In contrast to the problem of failing to detect high-risk alleles, we can consider the effect of detecting and including both low-risk and high-risk alleles among the variants tested. Of course, an omnibus test with multiple df does not require the alleles to be classified into low- and high-risk categories, but, if such a classification is plausible, it could be used to improve power by limiting df. Table 7 describes a scenario with a common low-risk allele and eight uncommon alleles, only four of which elevate the risk (as a dominant effect). The omnibus test (44 df) requires 2.6 times the sample size of the optimal (high vs. low risk) contrast. Both of these assume that all of the allelic variants are detected, but the latter makes use of prior knowledge as to which are high-risk alleles, as well as the dominant mode of inheritance. If all uncommon alleles are lumped together as putative dominant alleles, an intermediate sample size is required. A substantially higher sample size is necessary if only one of the high risk alleles is detected. With two high-risk alleles detected, the sample size is comparable to that of the omnibus test of all alleles.

Table 7.

Sample Size, n, with Undetected High-Risk Mutations and Detection of Irrelevant Mutations[Note]

Test df n
Comparison of nine alleles 44 455
High risk vs. low risk 1 173
One high risk vs. others 1 888
Two high risk vs. others 1 411
Rare vs. common 1 290

Note.— The scenario represents a dominant model, with one common allele of frequency 84%, eight uncommon alleles at 2% each, four of which (high risk) elevate risk from .01 to .05, the other four having no impact on risk.

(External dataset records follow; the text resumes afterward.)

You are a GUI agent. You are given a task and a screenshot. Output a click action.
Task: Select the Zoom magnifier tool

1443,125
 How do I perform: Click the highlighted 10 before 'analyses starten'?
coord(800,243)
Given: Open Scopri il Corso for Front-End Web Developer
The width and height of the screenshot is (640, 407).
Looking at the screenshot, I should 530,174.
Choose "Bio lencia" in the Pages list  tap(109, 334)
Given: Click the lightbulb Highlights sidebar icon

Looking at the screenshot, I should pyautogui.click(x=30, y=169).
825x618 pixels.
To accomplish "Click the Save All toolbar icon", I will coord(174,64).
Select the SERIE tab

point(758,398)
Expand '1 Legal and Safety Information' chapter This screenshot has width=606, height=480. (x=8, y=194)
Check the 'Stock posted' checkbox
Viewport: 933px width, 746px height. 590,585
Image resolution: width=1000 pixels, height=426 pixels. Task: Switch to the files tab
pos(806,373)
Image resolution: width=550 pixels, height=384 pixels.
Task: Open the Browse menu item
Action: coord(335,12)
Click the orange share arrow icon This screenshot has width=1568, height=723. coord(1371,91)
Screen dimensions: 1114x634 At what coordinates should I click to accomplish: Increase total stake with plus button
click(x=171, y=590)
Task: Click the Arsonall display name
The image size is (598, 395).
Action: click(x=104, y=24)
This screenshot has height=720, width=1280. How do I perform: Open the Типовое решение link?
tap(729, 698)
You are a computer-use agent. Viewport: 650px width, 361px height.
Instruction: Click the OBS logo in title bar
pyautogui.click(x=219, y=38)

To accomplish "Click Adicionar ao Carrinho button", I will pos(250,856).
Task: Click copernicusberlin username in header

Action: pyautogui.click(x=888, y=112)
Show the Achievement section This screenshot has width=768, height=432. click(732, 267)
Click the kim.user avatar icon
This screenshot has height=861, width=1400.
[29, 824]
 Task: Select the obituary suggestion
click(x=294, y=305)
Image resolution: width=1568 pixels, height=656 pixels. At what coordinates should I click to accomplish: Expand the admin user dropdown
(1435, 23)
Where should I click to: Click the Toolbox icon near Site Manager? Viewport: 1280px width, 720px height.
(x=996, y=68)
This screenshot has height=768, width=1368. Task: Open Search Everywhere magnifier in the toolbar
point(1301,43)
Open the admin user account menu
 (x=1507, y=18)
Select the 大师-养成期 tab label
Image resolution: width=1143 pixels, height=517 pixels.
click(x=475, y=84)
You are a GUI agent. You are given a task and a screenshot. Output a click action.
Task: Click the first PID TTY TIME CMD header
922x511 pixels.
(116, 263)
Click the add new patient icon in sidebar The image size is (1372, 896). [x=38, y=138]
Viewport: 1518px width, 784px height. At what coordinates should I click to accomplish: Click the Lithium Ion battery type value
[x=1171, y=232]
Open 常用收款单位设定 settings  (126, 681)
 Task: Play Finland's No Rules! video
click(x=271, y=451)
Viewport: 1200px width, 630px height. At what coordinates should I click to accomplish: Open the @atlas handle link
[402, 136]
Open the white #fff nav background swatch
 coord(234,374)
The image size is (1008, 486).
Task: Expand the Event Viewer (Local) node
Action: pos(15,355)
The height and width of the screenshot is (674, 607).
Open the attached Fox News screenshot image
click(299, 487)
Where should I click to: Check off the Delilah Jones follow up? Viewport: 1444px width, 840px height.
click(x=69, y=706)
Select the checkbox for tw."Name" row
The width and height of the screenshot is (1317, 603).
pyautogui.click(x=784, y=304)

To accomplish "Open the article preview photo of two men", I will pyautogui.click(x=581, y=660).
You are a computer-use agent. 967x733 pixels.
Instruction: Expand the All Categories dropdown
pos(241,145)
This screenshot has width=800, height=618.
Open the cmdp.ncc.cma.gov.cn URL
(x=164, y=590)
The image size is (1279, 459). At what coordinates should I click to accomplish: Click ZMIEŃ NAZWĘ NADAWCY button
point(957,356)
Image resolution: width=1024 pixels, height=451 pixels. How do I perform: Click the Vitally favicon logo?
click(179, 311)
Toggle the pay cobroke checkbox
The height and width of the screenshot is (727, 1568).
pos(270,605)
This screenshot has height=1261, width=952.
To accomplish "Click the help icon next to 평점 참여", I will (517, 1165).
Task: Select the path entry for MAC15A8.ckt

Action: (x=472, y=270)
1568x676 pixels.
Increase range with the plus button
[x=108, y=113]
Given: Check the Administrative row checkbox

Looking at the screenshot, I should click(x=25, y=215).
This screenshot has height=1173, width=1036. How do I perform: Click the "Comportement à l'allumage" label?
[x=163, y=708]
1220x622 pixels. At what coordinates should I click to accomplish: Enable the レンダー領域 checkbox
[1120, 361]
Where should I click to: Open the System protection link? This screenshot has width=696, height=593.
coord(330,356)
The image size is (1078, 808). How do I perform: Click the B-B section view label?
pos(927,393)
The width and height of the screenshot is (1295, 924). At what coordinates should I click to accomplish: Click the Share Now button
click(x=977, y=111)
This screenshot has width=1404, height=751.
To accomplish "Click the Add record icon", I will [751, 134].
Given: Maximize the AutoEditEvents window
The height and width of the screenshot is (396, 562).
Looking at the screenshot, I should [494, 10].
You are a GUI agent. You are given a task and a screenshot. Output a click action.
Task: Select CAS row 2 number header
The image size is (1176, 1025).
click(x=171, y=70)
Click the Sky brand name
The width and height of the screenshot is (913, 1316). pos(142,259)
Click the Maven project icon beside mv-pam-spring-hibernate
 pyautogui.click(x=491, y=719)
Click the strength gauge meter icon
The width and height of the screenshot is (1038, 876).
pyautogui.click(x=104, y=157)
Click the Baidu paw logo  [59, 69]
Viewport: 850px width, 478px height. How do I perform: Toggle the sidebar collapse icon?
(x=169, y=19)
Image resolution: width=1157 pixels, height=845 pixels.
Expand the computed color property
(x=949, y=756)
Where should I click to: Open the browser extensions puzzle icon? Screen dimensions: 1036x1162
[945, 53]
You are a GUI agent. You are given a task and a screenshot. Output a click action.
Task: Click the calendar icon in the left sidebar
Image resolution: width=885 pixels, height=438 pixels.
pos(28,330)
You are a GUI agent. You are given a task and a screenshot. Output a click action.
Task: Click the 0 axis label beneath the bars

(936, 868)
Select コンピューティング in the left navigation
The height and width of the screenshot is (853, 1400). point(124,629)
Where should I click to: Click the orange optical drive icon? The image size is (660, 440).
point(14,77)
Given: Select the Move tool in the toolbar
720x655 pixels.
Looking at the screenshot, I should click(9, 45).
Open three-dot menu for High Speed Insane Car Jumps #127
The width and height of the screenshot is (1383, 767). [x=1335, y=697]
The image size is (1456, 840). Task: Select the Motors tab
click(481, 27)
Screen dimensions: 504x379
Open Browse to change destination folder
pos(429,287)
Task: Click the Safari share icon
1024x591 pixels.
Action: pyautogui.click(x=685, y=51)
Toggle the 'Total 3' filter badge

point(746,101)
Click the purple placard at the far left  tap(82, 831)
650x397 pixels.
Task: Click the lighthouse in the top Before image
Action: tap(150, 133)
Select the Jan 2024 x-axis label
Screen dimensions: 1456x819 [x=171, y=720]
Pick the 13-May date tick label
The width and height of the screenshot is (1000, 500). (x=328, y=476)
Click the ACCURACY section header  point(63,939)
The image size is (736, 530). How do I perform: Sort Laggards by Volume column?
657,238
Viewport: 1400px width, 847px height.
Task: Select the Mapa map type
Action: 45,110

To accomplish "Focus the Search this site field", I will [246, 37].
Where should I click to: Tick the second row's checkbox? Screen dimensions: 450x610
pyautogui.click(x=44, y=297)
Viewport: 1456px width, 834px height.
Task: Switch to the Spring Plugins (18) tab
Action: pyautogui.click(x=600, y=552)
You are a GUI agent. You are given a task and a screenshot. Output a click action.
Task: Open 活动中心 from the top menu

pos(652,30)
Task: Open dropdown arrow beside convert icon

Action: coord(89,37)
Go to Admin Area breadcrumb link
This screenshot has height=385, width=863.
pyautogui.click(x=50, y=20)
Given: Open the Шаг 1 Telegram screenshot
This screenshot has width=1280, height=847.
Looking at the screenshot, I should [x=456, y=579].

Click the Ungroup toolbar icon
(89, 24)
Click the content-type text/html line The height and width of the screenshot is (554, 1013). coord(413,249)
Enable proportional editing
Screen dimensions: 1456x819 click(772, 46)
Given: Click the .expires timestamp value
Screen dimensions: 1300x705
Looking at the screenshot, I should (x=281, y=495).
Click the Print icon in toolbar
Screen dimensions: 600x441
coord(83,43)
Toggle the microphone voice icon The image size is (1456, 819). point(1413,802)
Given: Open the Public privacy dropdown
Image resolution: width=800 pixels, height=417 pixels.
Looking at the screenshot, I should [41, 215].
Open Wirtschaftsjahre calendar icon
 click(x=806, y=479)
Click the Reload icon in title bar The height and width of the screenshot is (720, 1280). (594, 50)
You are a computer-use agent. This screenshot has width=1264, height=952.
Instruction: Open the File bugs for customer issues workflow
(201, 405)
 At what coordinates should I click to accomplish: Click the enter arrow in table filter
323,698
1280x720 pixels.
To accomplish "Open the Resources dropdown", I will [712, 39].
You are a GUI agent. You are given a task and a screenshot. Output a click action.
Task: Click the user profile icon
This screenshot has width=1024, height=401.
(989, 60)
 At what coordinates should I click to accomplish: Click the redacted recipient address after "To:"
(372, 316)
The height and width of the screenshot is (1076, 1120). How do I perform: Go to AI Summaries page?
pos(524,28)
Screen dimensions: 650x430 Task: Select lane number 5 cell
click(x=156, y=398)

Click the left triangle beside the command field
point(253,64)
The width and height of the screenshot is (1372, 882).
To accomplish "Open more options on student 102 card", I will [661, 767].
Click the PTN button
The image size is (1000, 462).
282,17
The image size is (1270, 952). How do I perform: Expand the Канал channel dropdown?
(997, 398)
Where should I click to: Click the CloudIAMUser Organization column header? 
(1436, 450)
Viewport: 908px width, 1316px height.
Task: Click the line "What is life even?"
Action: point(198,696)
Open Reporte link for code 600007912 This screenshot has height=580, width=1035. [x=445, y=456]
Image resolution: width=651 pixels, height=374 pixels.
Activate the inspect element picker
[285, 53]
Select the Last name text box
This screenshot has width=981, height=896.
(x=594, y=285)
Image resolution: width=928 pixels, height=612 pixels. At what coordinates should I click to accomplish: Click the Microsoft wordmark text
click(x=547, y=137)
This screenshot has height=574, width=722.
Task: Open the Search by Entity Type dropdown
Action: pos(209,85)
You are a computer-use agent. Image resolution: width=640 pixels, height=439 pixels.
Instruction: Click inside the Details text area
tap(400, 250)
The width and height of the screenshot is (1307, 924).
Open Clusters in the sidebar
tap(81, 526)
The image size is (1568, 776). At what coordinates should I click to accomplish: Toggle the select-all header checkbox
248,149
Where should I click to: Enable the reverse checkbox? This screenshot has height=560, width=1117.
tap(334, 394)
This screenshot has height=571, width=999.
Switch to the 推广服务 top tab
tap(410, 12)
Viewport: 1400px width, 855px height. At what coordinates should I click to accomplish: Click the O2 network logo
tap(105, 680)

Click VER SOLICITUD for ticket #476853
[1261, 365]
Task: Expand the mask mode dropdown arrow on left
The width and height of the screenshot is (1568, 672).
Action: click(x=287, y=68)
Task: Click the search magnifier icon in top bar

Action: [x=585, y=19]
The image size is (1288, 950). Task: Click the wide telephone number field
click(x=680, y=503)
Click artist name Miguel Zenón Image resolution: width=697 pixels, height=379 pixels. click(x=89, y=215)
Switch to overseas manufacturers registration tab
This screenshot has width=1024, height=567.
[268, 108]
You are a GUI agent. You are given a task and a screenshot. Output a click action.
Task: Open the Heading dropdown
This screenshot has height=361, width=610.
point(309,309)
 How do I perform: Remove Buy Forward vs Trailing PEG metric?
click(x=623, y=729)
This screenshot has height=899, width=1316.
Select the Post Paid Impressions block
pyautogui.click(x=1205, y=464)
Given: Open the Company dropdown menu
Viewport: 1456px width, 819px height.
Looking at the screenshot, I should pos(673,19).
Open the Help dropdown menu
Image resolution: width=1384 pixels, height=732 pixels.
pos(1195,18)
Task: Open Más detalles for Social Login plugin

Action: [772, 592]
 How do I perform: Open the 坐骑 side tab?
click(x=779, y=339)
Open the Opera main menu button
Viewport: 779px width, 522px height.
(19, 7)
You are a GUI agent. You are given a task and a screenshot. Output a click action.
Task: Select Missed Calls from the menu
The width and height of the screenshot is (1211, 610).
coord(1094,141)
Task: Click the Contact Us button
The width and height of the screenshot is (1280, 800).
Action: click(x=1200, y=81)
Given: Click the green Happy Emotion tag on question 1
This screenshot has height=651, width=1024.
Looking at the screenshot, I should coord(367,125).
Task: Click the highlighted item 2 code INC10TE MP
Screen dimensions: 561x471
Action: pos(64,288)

When the rare-versus-common and the two-high-risk tests—both, to some degree, misspecified—are compared, it is evident that there is a benefit to discovering all of the relevant allelic variation, even if that effort also includes some alleles that do not confer risk. However, the further improvement with correct classification as to high-risk or low-risk status illustrates the value of distinguishing the most important mutations. At one level, we can attempt to distinguish what Sobell et al. (1992) call VAPSEs (variations affecting protein sequence or expression) from silent allelic variation. At another level, single-locus substitutions at evolutionarily conserved sites might be separated from those at nonconserved sites. The advantage of the rare-versus-common contrast over the omnibus test in table 7 suggests that the advantages of such a distinction may be robust to a moderate amount of misclassification.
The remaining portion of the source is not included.